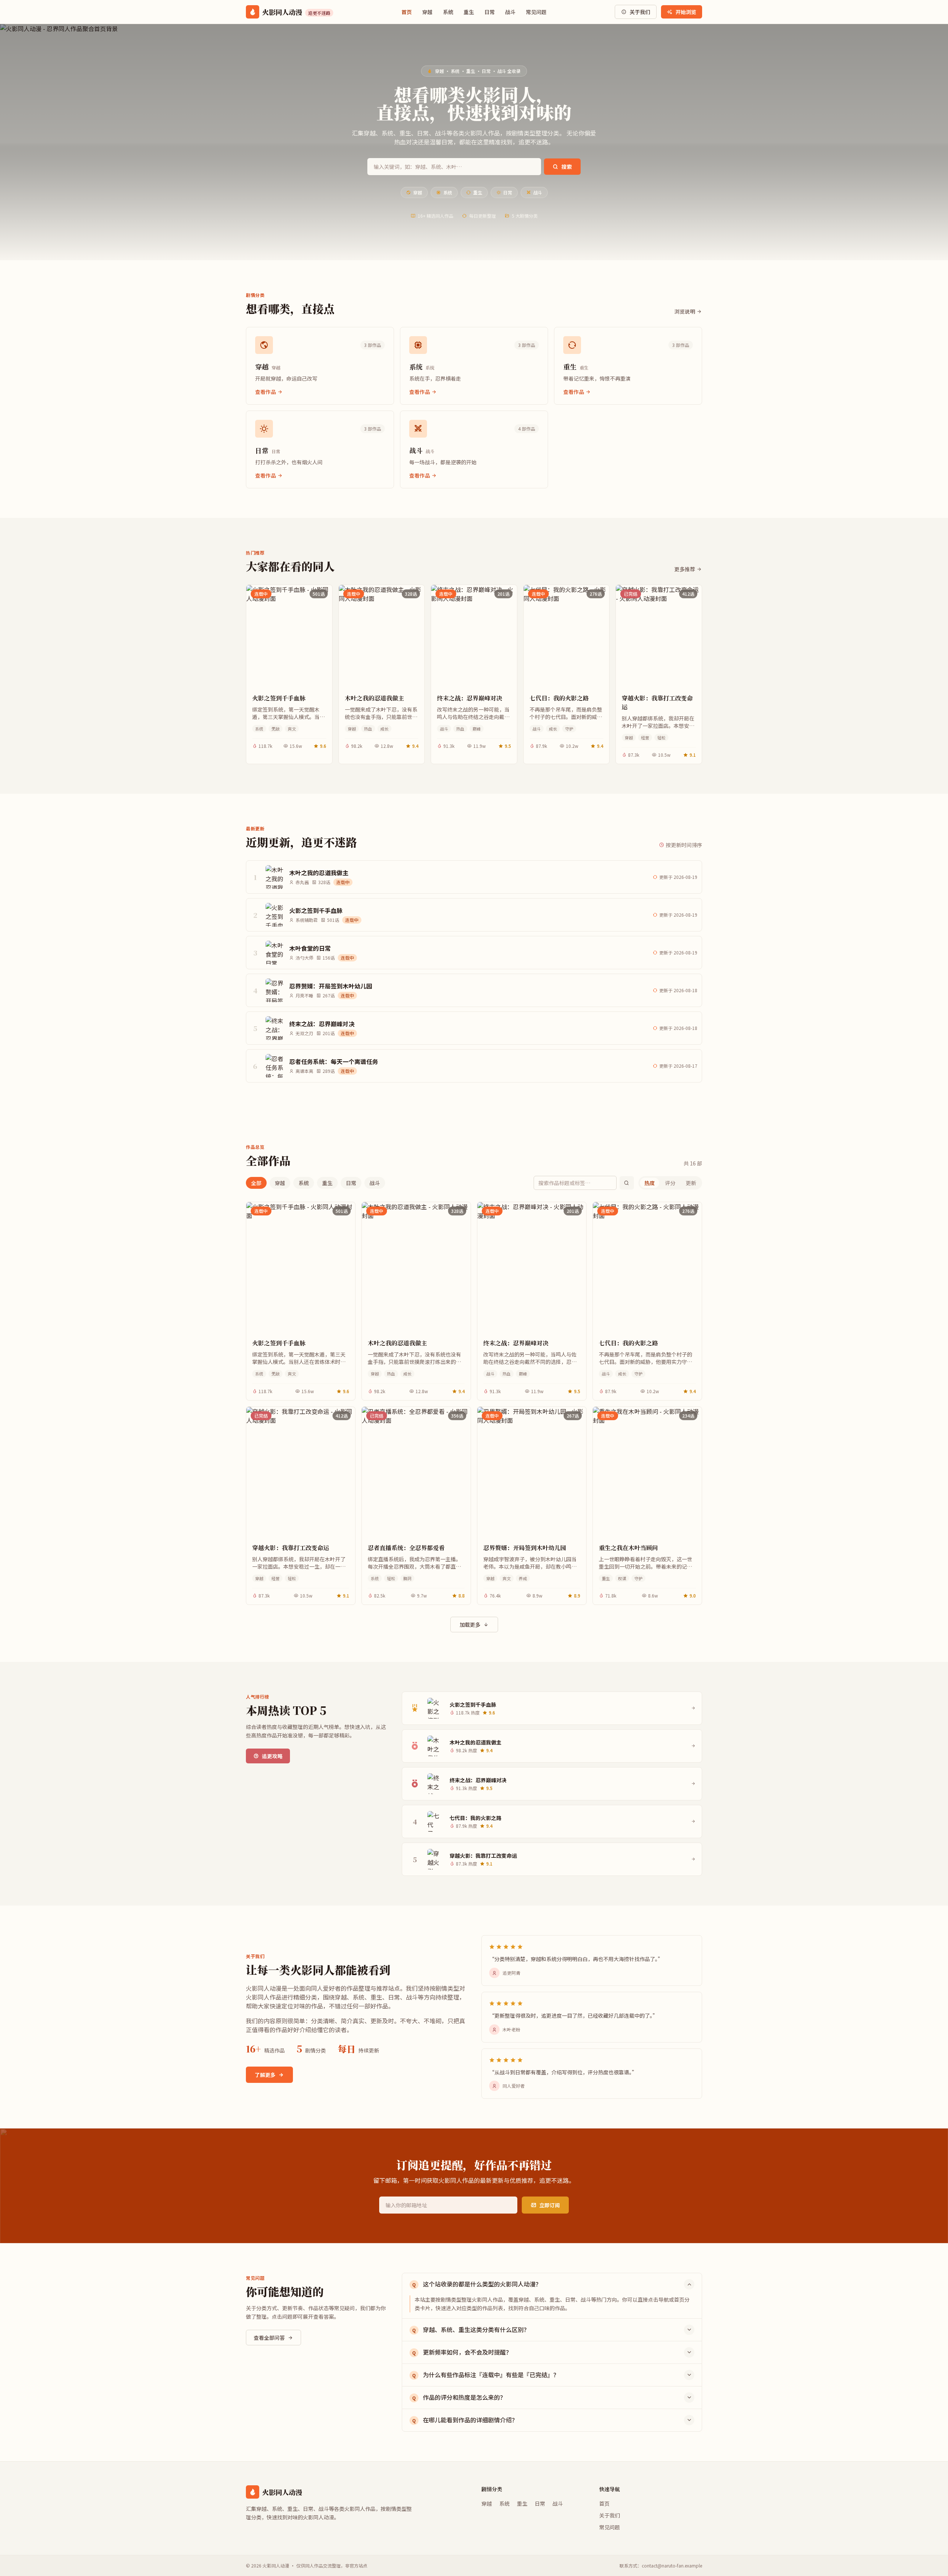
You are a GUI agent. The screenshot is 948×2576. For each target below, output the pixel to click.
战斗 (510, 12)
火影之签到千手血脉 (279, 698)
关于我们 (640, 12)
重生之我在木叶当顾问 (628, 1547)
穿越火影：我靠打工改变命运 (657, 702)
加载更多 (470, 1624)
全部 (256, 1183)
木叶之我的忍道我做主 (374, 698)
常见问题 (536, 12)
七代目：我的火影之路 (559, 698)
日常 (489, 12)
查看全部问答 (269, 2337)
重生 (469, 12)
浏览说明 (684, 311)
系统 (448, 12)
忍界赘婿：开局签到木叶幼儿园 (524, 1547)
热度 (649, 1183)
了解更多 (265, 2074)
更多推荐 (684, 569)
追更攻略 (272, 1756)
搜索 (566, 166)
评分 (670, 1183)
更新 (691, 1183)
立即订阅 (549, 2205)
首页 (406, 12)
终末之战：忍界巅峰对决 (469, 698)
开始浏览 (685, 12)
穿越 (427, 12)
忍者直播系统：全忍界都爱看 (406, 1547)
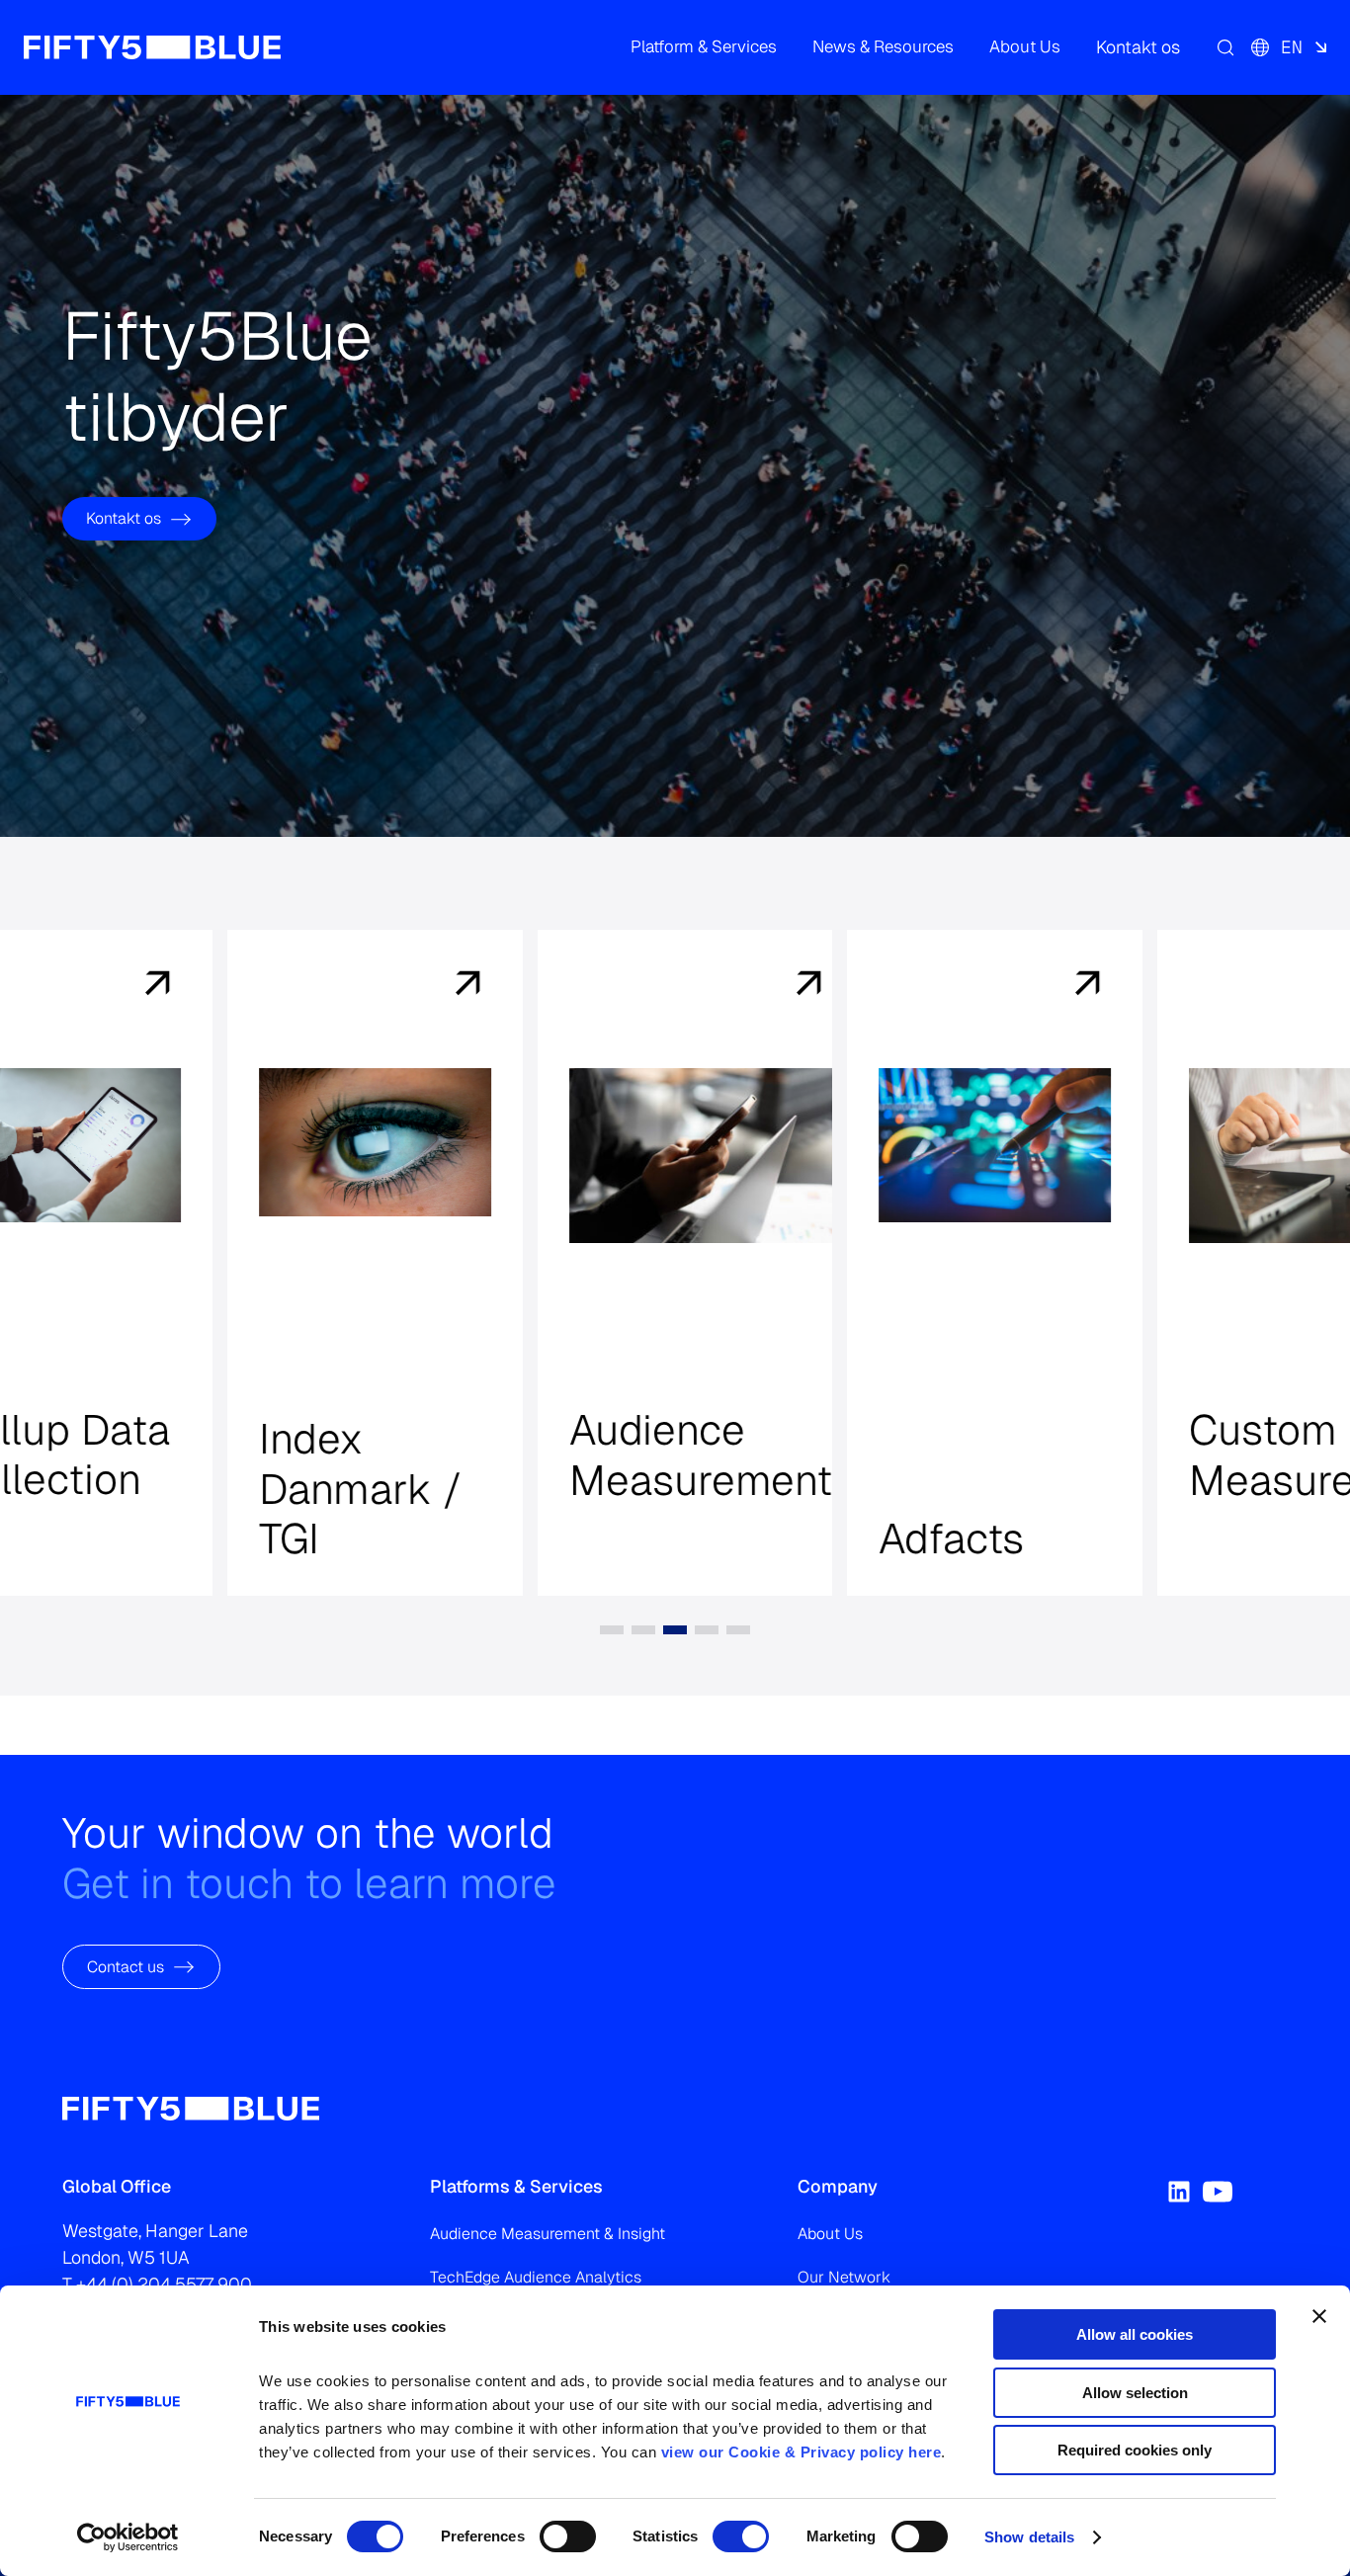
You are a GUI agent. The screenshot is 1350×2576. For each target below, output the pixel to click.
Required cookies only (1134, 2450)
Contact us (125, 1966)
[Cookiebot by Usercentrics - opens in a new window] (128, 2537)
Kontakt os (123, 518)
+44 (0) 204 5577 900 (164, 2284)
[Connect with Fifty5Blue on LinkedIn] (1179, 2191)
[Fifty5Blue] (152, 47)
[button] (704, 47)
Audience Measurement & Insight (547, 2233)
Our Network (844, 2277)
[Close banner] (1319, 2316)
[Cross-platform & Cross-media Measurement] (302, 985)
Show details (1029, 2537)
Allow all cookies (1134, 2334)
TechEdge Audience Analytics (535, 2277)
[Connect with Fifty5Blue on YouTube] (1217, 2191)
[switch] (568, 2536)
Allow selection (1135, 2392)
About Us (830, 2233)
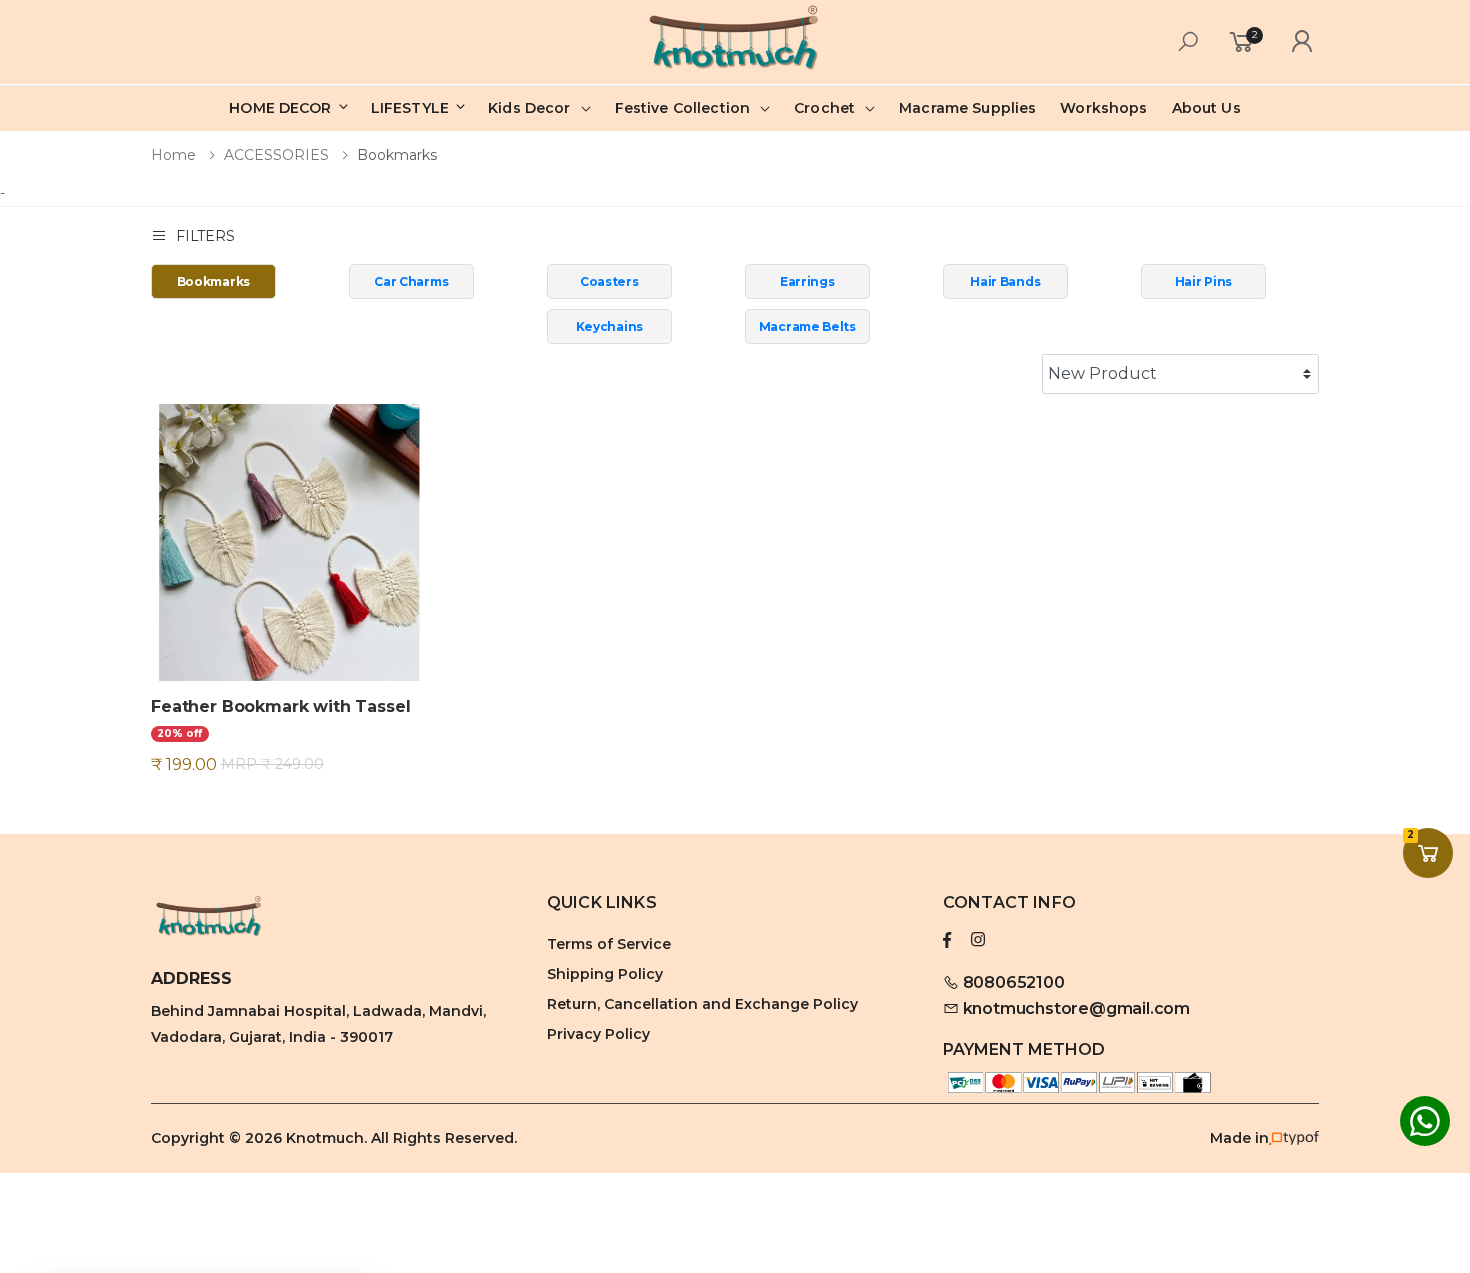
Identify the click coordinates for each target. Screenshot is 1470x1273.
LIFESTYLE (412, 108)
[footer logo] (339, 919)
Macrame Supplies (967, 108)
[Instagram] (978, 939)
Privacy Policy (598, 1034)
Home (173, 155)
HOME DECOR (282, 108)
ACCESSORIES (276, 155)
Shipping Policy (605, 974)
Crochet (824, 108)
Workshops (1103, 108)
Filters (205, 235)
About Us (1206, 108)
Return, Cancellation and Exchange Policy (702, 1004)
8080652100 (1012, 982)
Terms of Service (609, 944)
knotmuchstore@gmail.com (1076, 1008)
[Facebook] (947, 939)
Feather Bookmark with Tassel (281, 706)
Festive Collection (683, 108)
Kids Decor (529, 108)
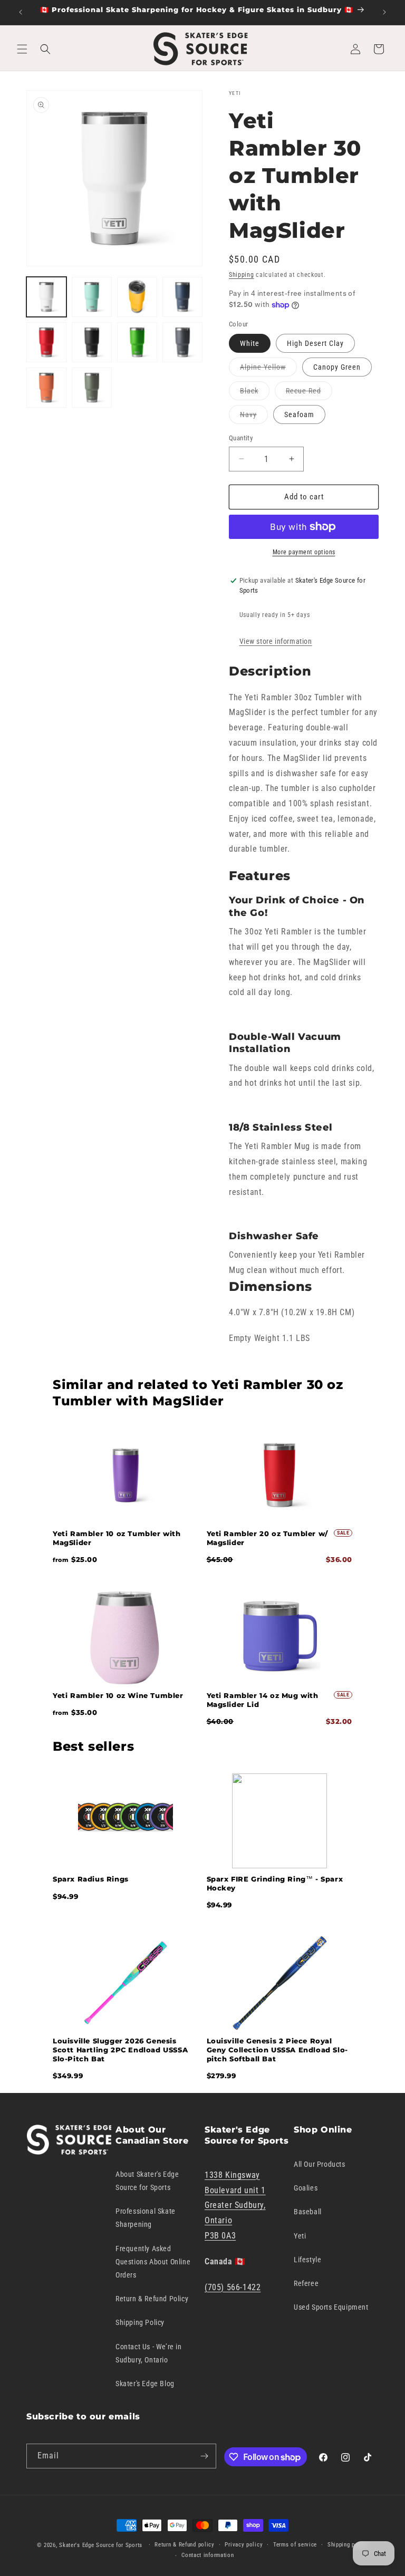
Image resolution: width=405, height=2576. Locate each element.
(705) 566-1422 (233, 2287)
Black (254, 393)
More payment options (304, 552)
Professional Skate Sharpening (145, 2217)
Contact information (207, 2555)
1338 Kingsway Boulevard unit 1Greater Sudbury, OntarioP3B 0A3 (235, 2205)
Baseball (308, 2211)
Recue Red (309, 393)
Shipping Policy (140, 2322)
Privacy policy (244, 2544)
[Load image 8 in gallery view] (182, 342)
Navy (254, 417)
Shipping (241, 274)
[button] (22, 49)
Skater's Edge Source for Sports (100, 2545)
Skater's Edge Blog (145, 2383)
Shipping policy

◆ ◆ ◆ ◆

Activity – Lines containing the word "pixel": copy every one of them from the records above.

Exercise output –
You are a GUI agent. The screenshot is 948×2576. For each target below, output the pixel to click.
You are a GUI agent. The screenshot is 1350×2576. For each target below, output the pixel to click.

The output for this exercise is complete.